Queens native Camille A. Brown, who is choreographing for the 26 first-year students, has created a steady stream of intriguing dances that her own company has performed at the Joyce Theater. She also has two works in the Alvin Ailey American Dance Theater’s repertory and created a premiere for Complexions, another New York City company, this fall. A spellbinding performer herself, Brown is unafraid of theatricality and skilled at evoking character through dance. “I didn’t want to have too much of a plan before I knew who was going to be in front of me,” she said of her approach shortly before getting into the Juilliard studio. “I wanted the work to be based on the inspiration that they were giving me as individuals.”
Brown is collaborating with composer Jonathan Melville Pratt, a fellow North Carolina School of the Arts alum who wrote the score for Larry Keigwin’s Runaway for New Dances: Edition 2010. His score was completed before she began working with the students, but she didn’t introduce the music to them until the second week because she wanted them to be “driven by the movement,” not the music, she said. “The first week, we were trying to get a sense of who each other are. I threw some movement at them, saw how they took it in, got to feel them out as individual dancers, and how they speak through movement,” she added. “The thing about freshmen is, there’s an excitement there. It’s this new world for them. They’re wide-eyed, and ready for any information.”

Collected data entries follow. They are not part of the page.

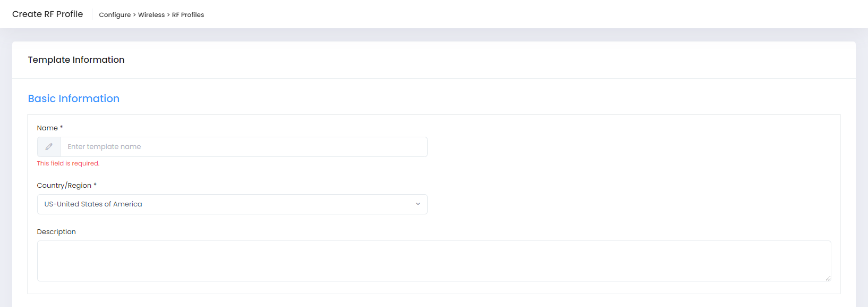The image size is (868, 307).
Task: Click the Name field label
Action: (x=47, y=128)
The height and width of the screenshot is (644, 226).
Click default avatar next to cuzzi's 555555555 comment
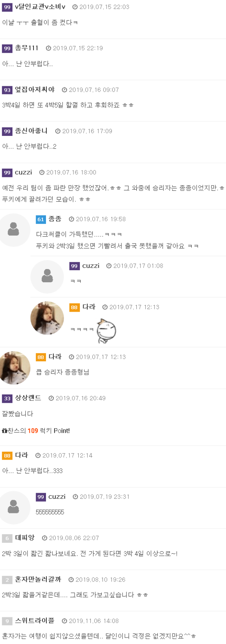point(14,507)
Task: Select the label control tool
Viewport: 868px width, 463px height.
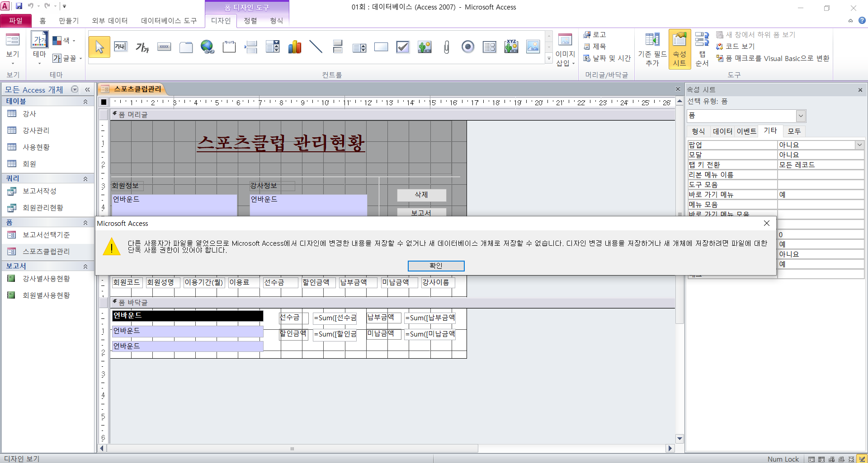Action: pos(142,47)
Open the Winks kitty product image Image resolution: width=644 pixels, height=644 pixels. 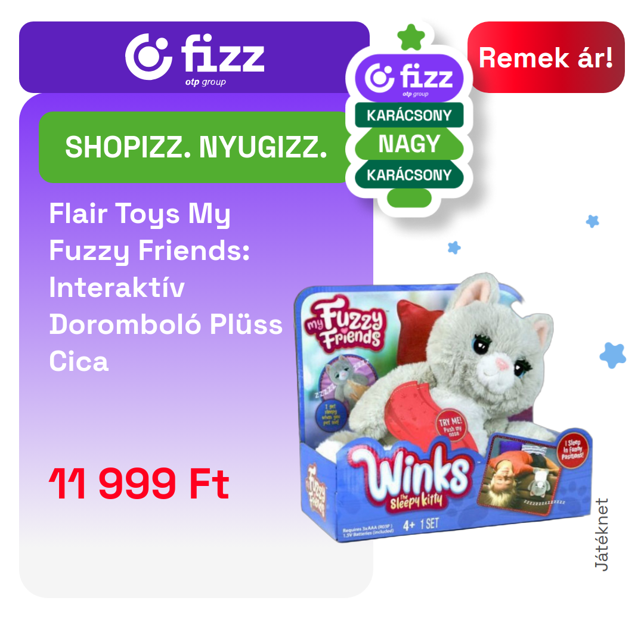click(x=444, y=408)
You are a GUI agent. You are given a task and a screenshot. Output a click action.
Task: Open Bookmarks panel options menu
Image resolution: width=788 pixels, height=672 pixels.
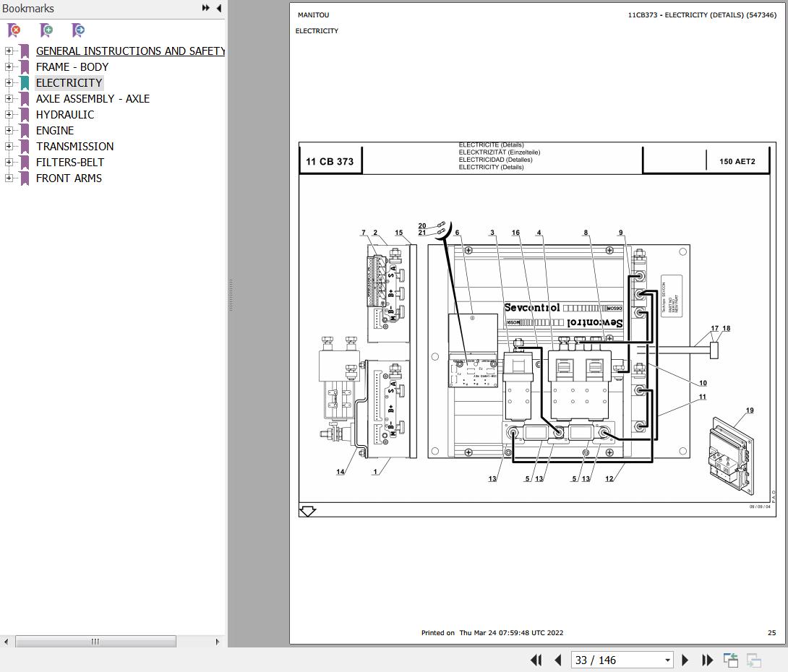pos(205,8)
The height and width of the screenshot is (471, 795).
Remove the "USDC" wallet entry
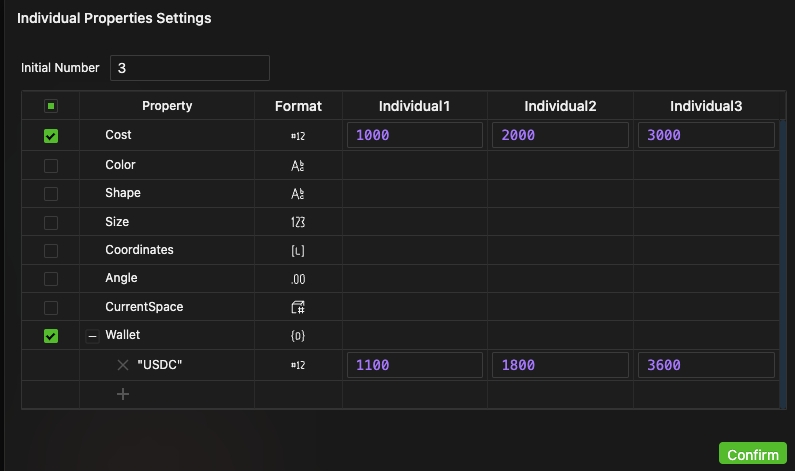pos(123,365)
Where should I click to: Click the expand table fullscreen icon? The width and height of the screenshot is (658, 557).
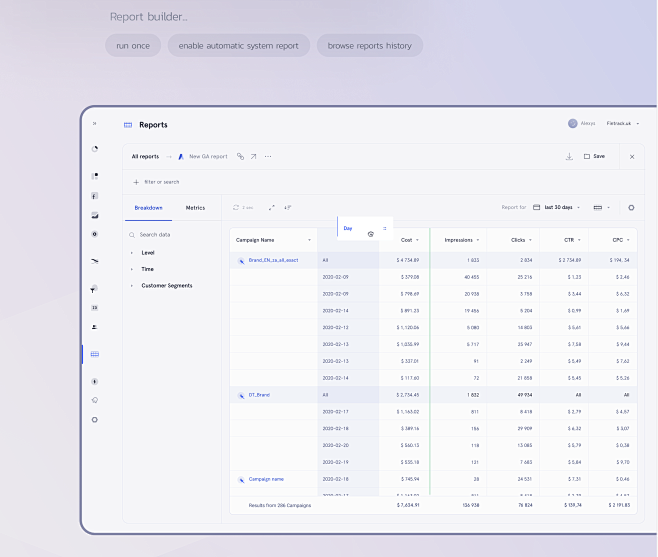tap(271, 207)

The 26 members of the second-year class are the largest cast busy freelance choreographer Emery LeCrone has worked with. Much of her work that has been seen in New York has used the classical ballet vocabulary—she choreographs regularly for New Chamber Ballet and has participated in the New York Choreographic Institute. LeCrone has also worked elsewhere—most recently for Colorado Ballet—but often in a more contemporary vein.
She choreographed for Juilliard’s three-week summer program this year and began developing ideas for her New Dances work then, she told The Journal. “I’m exploring more gestural work in this piece. I think it’s a really nice meshing of two ideas—my vocabulary meeting the students’ physicality,” she said. “I wanted to explore further a lot of the choreographic ideas I explored during the summer.” As the second week of rehearsals ended, LeCrone knew the music would be contemporary—possibly electronic, or else in a more classical style. She was relishing the extended time-frame of New Dances—often she arrives at a company with just 10 days to make a piece. “With this project, I feel that you really get to know the dancers, and they get to know you,” she said. “One of the great things about Juilliard is how diversely talented the dancers are. So that’s one of the things I prepared for—being open to learning from the class as a whole, and giving the different dancers each an opportunity to shine.”

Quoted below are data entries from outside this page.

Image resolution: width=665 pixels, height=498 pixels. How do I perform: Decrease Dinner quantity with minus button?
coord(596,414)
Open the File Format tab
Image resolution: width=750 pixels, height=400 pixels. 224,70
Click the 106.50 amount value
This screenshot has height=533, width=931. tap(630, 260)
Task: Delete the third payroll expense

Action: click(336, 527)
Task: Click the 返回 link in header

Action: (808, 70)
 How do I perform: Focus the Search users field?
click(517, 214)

For Susan Shields, who’s working with the third-year class, choreographing for students is familiar territory—she’s a professor at George Mason University’s School of Dance. She moved to Virginia 15 years ago following an extensive performing career that included eight years with Lar Lubovitch and a stint with White Oak Dance Project. She started choreographing about a decade ago, as part of her first university position. Eventually she started creating commissions, for Pittsburgh Ballet Theater, Richmond Ballet, and Ballet West.
Shields describes herself as “ballet-trained, with a modern sensibility”—and feels that her perspective and experience mesh well with Juilliard students. And choreographing for a large cast (she has 23 here) suits her. “I tend to like doing big group pieces. I like playing with space and manipulating large groups of people,” she said. “I tend to do a lot of fast footwork. I came in with a lot of prepared material I could throw at them; I wanted to see how fast they could go!”
The music is Visions and Miracles, a 1997 score for string orchestra by Christopher Theofanidis, an American composer who’s on the faculty of the Yale School of Music. “It’s pretty formal, in three movements. The string orchestra sound is really appealing to me. I think it’s really smart, really exciting—and really danceable,” Shields added.
Jarek Cemerek, who’s choreographing for the 17 fourth-year students, also had a specific composer in mind: Ondrej Dedecek, a fellow Czech, with whom he’s collaborated on three previous works. Dedecek composes electronic scores, creating individual instrument sounds himself and then mixing them. Cemerek has performed with companies in Switzerland, Ireland, and Denmark, where he also co-founded a contemporary company. Now working as a freelance choreographer, he has commissions all over Europe, and in October, his Void, for the edgy London troupe Ballet Boyz, was part of City Center’s Fall for Dance Festival. Cemerek’s influences include Jiri Kylian and Hofesh Schechter, whose choreography he has performed, and he has made a serious study of the American post-modernist Steve Paxton, who developed Contact Improvisation
Cemerek’s connection with Juilliard was initiated by two of last year’s graduates, who took a workshop with him in Dresden. On a subsequent visit to New York, Cemerek said, “Larry [Rhodes] offered to have me give a trial class for the students,” and an offer to participate in New Dances soon followed. Cemerek said his Juilliard work would be about youth—“who young people are, not what we imagine they should be. They are going to introduce themselves, a little bit, on stage. There’s the idea that for them, there is hope for the future.” Cemerek was planning seven overlapping sections with selected additional, contrasting music to suit the choreography’s varied textures. So the score for the dance now incorporates electronic music by Ondrej Dedecek and additional music by Icelandic composer Olafur Arnalds and the Bosnian band Dubioza Kolektiv. “They are really crazy guys, they sing about having fun,” he said.